YOUR OBJECTIVE:
Gather up every line from the entries below that uses the word "input".

RAW DATA:
========================
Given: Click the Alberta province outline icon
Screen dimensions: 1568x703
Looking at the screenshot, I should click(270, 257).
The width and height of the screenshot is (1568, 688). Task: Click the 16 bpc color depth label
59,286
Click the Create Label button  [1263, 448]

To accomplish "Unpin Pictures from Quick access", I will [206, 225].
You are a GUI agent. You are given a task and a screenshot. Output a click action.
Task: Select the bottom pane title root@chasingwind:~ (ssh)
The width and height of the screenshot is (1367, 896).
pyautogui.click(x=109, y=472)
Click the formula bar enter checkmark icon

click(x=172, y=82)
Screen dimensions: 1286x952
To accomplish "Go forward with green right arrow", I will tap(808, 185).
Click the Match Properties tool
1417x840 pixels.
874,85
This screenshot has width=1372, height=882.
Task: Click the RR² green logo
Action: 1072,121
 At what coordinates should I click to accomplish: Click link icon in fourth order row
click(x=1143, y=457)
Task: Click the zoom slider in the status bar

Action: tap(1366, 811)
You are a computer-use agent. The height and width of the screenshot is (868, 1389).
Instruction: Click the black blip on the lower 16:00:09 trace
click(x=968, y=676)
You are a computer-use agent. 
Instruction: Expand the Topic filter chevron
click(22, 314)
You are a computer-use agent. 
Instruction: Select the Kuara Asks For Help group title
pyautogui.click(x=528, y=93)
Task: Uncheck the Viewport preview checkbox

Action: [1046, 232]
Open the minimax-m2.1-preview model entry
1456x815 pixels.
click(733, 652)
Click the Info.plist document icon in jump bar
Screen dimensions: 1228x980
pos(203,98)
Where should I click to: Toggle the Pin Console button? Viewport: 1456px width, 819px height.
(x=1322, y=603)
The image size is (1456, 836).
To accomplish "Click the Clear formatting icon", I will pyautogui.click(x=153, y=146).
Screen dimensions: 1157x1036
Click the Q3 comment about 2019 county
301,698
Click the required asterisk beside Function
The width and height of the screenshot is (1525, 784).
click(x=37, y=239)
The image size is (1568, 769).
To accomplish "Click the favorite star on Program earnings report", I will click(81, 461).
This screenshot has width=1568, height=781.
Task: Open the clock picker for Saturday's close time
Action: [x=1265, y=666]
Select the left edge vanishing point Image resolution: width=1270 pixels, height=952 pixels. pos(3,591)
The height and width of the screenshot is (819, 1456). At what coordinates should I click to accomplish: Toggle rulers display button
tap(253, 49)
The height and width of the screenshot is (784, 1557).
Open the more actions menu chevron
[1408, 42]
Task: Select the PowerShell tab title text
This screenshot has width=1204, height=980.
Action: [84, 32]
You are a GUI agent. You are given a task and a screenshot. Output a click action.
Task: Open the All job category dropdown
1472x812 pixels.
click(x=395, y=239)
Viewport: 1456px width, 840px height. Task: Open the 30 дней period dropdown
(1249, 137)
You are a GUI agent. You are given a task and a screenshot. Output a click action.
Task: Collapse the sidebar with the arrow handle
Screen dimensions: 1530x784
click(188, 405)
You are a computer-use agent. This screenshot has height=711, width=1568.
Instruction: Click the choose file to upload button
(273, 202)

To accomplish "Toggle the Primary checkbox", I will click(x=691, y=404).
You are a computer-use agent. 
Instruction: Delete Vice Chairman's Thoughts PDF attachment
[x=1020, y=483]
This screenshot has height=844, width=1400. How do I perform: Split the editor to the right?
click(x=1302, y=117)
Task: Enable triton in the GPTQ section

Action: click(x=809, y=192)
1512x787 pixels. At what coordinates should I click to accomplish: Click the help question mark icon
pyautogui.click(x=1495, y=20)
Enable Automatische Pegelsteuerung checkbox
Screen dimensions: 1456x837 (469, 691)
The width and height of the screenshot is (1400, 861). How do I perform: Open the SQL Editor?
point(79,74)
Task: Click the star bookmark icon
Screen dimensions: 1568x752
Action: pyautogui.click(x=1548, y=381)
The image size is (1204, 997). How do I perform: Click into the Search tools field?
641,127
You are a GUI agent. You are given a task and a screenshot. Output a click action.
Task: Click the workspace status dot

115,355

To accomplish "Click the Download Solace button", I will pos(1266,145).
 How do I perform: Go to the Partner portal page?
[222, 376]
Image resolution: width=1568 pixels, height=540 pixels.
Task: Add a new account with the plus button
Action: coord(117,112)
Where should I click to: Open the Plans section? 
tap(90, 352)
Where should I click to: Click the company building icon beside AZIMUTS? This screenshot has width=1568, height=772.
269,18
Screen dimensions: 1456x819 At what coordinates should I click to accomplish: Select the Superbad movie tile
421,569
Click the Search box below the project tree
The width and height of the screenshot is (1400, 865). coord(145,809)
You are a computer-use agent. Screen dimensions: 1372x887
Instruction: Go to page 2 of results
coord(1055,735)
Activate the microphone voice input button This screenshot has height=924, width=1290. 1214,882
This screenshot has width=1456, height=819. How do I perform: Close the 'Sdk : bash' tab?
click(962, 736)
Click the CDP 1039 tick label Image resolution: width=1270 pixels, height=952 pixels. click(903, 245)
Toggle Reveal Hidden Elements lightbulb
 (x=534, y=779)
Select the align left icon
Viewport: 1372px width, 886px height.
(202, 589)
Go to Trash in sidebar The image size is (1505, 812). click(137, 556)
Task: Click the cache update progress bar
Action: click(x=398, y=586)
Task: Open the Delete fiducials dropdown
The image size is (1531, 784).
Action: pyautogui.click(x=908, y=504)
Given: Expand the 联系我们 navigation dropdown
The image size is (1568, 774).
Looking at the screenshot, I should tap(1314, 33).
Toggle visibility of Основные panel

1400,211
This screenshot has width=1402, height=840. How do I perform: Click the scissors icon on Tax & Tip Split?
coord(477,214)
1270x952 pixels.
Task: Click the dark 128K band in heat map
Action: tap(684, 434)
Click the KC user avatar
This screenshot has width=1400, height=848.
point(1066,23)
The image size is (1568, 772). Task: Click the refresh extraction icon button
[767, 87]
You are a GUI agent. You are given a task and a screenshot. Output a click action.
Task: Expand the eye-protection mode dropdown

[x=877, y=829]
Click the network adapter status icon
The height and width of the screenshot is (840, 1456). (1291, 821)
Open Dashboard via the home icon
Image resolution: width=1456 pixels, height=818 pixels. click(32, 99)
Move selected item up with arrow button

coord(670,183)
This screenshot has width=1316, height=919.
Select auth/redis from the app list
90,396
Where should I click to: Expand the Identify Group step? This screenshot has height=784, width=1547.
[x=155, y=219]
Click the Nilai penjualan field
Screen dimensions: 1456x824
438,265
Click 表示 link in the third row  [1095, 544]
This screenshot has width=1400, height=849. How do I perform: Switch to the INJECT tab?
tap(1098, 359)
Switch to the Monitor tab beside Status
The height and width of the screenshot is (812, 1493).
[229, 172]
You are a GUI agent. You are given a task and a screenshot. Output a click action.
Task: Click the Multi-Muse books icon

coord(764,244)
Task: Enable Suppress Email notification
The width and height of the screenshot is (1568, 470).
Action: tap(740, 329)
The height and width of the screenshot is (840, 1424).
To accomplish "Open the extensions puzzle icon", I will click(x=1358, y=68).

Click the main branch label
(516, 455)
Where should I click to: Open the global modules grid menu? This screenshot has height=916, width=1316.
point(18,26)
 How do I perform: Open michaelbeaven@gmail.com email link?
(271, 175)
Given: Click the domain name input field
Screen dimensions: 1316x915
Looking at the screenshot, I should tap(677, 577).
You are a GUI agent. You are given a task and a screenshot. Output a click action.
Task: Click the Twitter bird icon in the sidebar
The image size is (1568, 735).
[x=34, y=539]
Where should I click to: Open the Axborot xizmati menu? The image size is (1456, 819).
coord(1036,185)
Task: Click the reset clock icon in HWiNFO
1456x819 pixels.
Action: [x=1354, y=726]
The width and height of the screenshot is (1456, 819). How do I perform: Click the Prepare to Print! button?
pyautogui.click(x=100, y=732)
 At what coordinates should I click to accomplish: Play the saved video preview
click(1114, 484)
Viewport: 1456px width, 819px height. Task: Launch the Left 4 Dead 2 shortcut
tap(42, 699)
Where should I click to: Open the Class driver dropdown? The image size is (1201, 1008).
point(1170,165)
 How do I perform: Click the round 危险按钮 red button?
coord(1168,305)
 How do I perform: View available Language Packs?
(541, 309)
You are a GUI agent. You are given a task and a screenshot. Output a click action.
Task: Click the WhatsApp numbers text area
========================
RESULT OF THE TASK:
Activate the microphone voice input button This screenshot has height=924, width=1290. 1214,882
Given: Click the domain name input field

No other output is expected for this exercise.